Looking carefully at the attached images, I do agree with the radiologist that the tumor staging is consistent with stage 1. Nevertheless, although there is a high probability that the mass is a Wilms' tumor, the definitive diagnosis and staging could be defined only after a pathological examination of the mass and the lymph nodes.
To assess the actual pathology, the patient should have undergone surgery prior to chemotherapy. This attitude reflects the protocol adopted by American oncologists in the late 1960s, followed by five comprehensive studies, known as the National Wilms' Tumor Study (NWTS), attempting to determine optimal treatment for the different stages of Wilms' tumor. According to NWTS, the initial treatment in cases similar to the case here under discussion, should include surgery, and then followed by chemotherapy only after a definitive diagnosis and staging were determined. NWTS investigators recommended immediate nephrectomy because the administration of prenephrectomy chemotherapy may be associated with the following undesirable outcomes: 1. Administration of chemotherapy to a patient with a benign disease; 2. Administration of chemotherapy to a patient with a different histology type of malignant tumor; 3. Modification of tumor histology; or 4. Loss of staging information.
Contrary to this way of thinking, in the early 1970s a newly established European group called the International Society of Pediatric Oncology (SIOP) conducted comprehensive prospective protocols in which pre-operative chemotherapy was followed by surgery. SIOP hypothesizes that this approach usually results in tumor shrinkage, reducing the risk of intra-operative spill (Lemerle et al., 1976). It is also postulated that the neo-adjuvant therapy will treat micro-metastases, leading to a more favorable stage distribution at the time of surgery. Finally, SIOP have claimed that the risk of non-cancerous lesion is only 1%.

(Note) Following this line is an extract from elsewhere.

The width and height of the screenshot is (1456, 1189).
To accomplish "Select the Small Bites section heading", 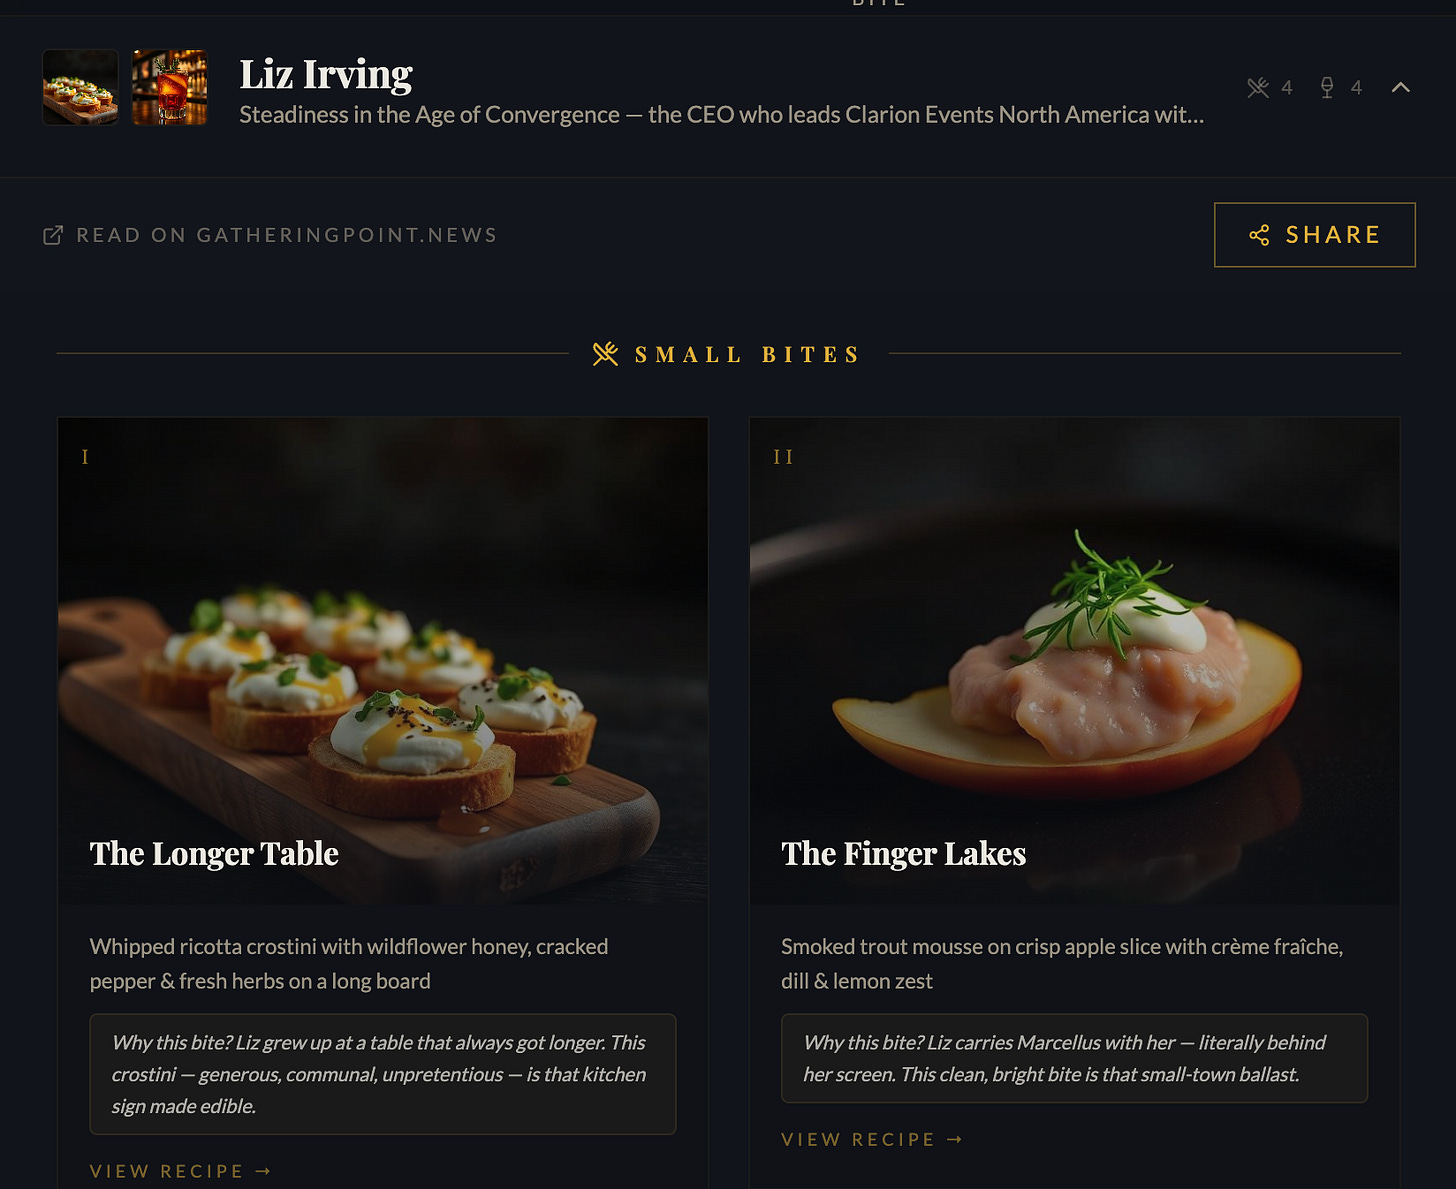I will click(x=747, y=355).

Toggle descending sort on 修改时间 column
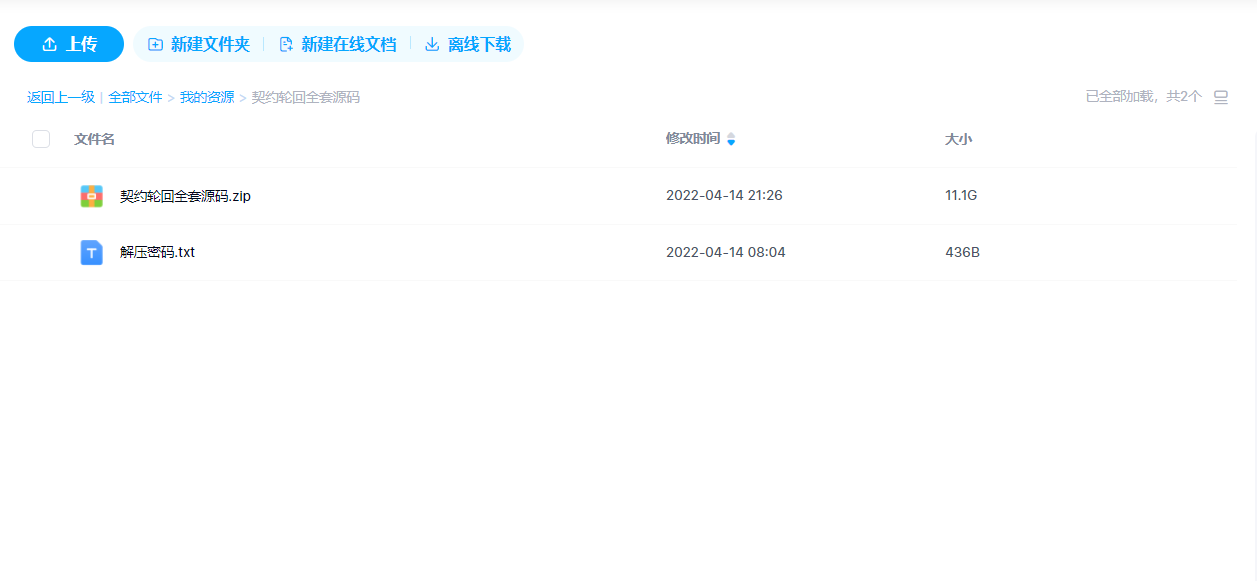(x=731, y=143)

Although the National Wilms' Tumor Study Group and the International Society of Pediatric Oncology differ regarding the merits of pre-operative chemotherapy, outcomes of patients treated with either up-front nephrectomy or pre-operative chemotherapy have been excellent.; children with stage 1 and a favorable histology have 4-5 years event free survival that approaches 90%.
According to SIOP 9 the patient should receive 4 weeks of pre-nephrectomy treatment with vincristine and dactinomycin. However, for selected patients, shorter courses of vincristine/dactinomycin or vincristine alone show equivalent results compared to current regimens (D'Angio, Curr. Opi Urol, 2005).
In my opinion, no further diagnostic or laboratory tests are currently needed in addition to those that have already been done.
Regarding lifestyle, hygiene and diet during and after treatment:
The chemotherapy administered to the patient usually does not cause severe side effects. Thus, we do not limit diet in any way. Nevertheless we instruct our patients' parents to carefully wash all fresh fruit and vegetables, and to try to avoid pastries from restaurants during chemotherapy. In cases where the white cell counts are going down, we recommend avoiding exposure of the child to people, but usually the patient does not need to be in isolation.
We also do not recommend performing physical effort for 6-7 weeks after surgery.
Surgery should be performed by the most experienced team at the patient's institution, either by the surgeons or the urologists; I would also recommend considering fixing the patient's hernias at the time of the nephrectomy.